-- WRITTEN INSTRUCTION --
Please repeat the part that opens with the line containing "The height and" and closes with the line containing "(x=27, y=663)", substituting "previous" for "next" and changing nothing else. Leave the pictures out of your answer.

═════ PROVIDED INFORMATION ═════

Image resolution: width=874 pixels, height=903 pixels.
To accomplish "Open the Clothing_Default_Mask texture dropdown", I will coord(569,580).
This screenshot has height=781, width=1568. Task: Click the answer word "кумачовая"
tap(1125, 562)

═════
═════ PROVIDED INFORMATION ═════

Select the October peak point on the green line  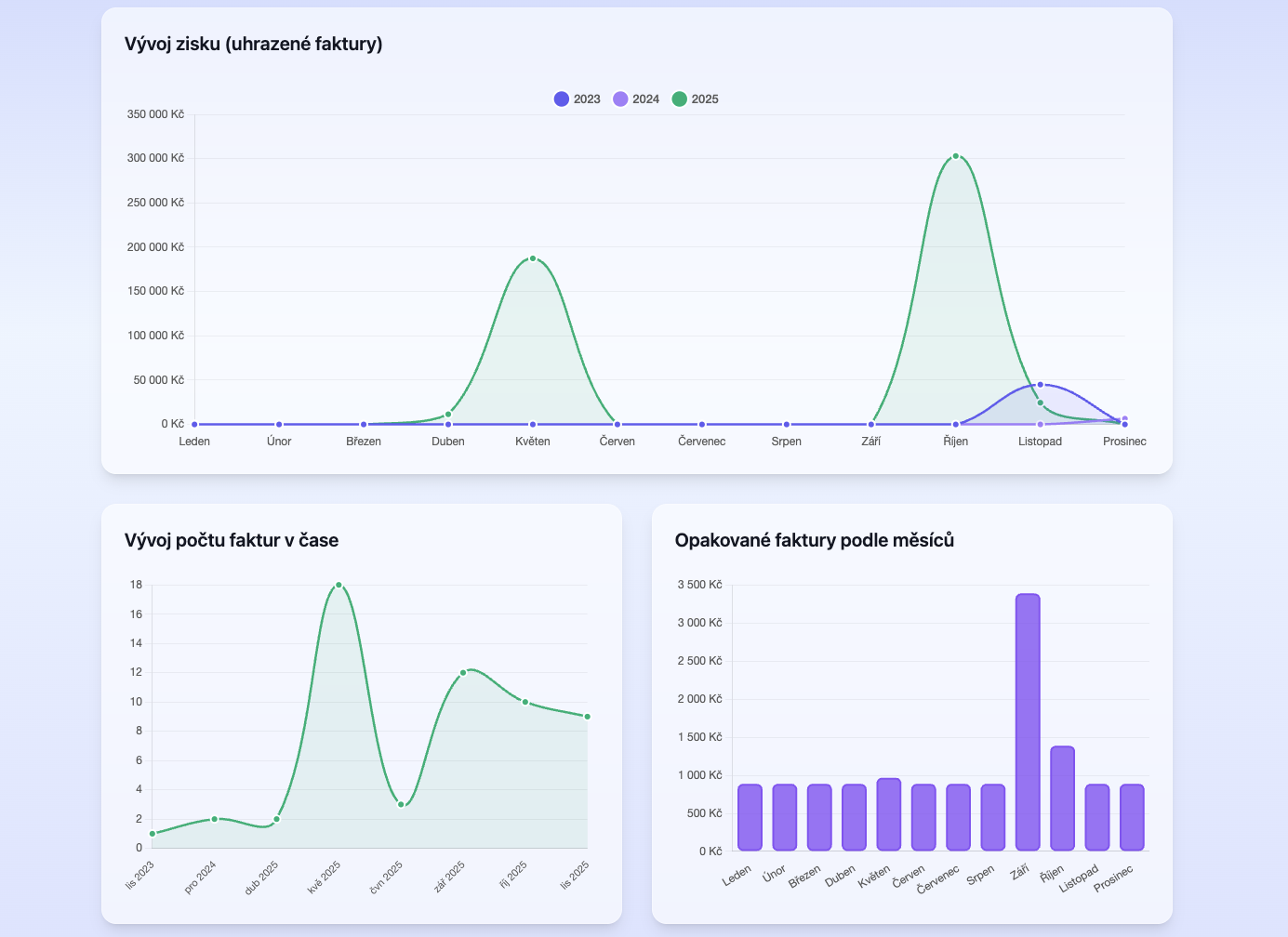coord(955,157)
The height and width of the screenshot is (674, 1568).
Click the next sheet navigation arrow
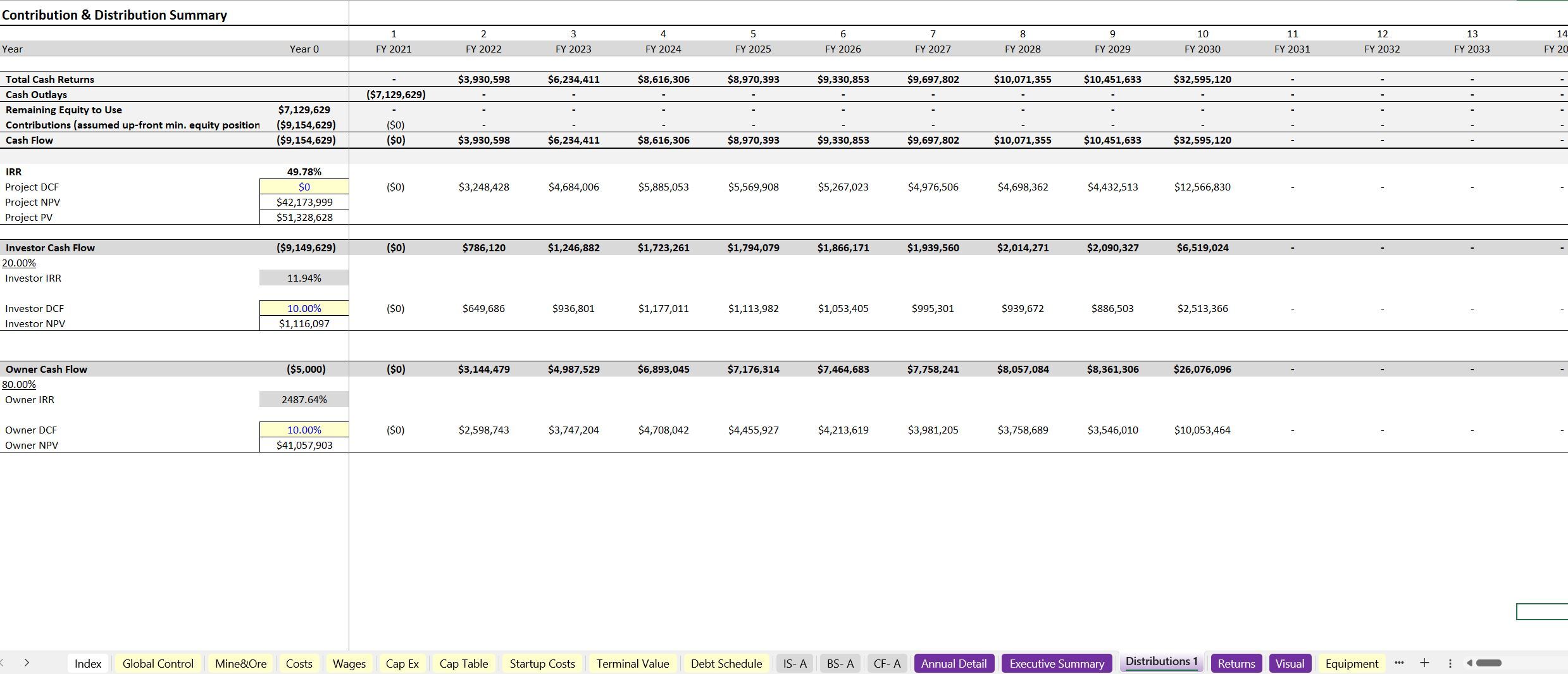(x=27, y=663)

═════

-- EXPECTED ANSWER --
The height and width of the screenshot is (674, 1568).
Click the previous sheet navigation arrow
(x=27, y=663)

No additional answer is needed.